Laparoscopic surgery, also called minimally invasive surgery or keyhole surgery, is a modern surgical technique in which operations are performed far from their location through small incisions elsewhere in the body.
There are a number of advantages to the patient with laparoscopic surgery versus the more common, open procedure.
Pain and hemorrhaging are reduced due to smaller incisions (less scaring) and improved speed of recovery times.
The key element in laparoscopic surgery is the use of a laparoscope, a long fiber optic cable system which allows viewing of the affected area by snaking the cable from a more distant, but more easily accessible location.
There are two types of laparoscope:
- a telescopic rod lens system, that is usually connected to a video camera (single chip or three chip), or
- a digital laparoscope where the charge-coupled device is placed at the end of the laparoscope.
Also attached is a fiber optic cable system connected to a "cold" light source (halogen or xenon), to illuminate the operative field. The abdomen is usually blown on with carbon dioxide gas. This elevates the abdominal wall above the internal organs to create a working and viewing space.
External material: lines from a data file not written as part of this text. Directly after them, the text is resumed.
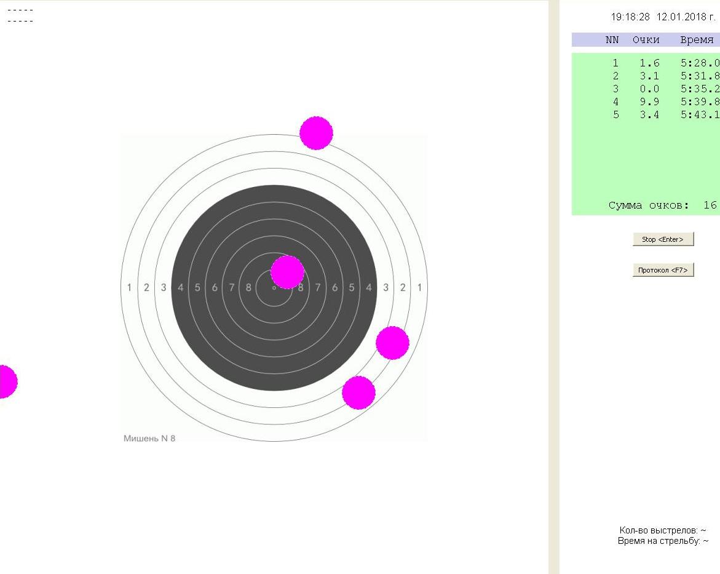Viewport: 720px width, 574px height.
Task: Click the Мишень N 8 target label
Action: click(x=149, y=439)
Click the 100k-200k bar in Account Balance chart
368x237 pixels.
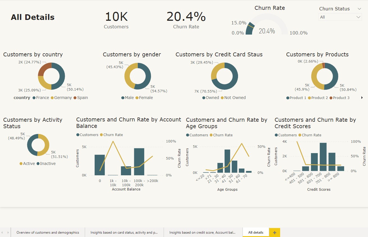140,161
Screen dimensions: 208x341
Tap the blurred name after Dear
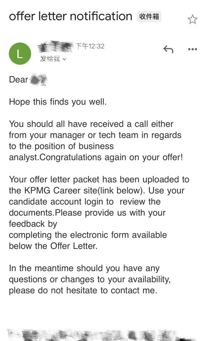[x=39, y=80]
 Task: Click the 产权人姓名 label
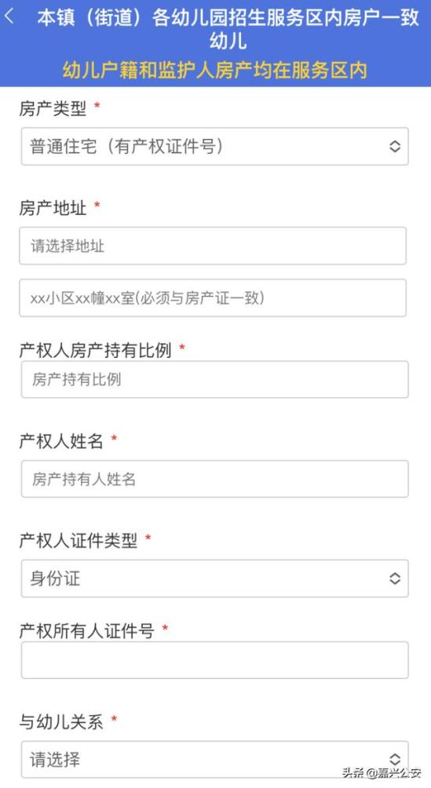[x=61, y=441]

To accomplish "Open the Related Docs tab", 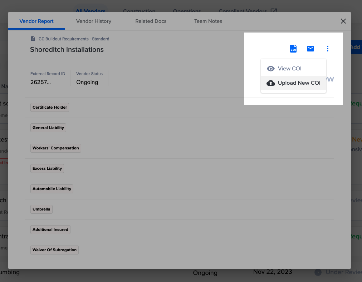I will click(x=151, y=21).
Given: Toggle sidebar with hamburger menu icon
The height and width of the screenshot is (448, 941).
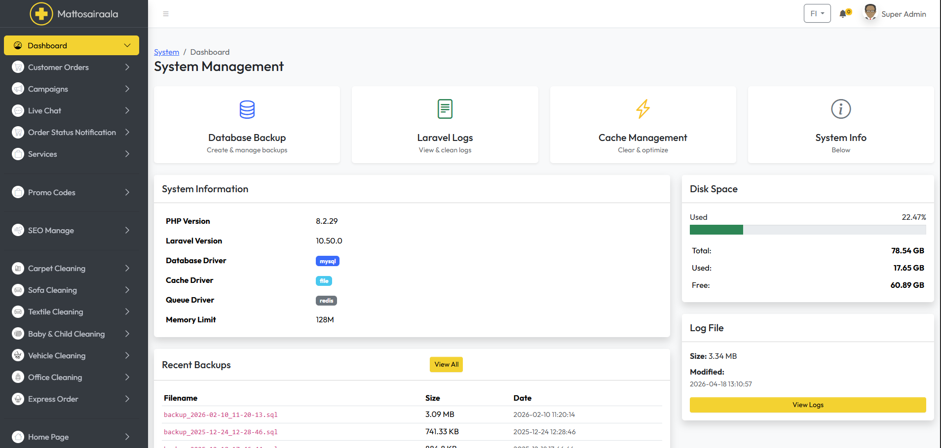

CO2 is used because it is common to the human body and can be absorbed by tissue and removed by the respiratory system.
Laparoscopic surgery includes operations within the abdominal or pelvic cavities, whereas keyhole surgery performed on the thoracic or chest cavity is called thoracoscopic surgery.
The risks associated with laparoscopic surgery are:
- occasionally normal tissues can be accidentally injured during a keyhole operation. This is rare but can occur one in every five hundred operations.
- in most cases the problem is easily correctable but risk is greater for those who have previously had abdominal surgery.
Laparoscopic and thoracoscopic surgery belong to the broader field of endoscopy.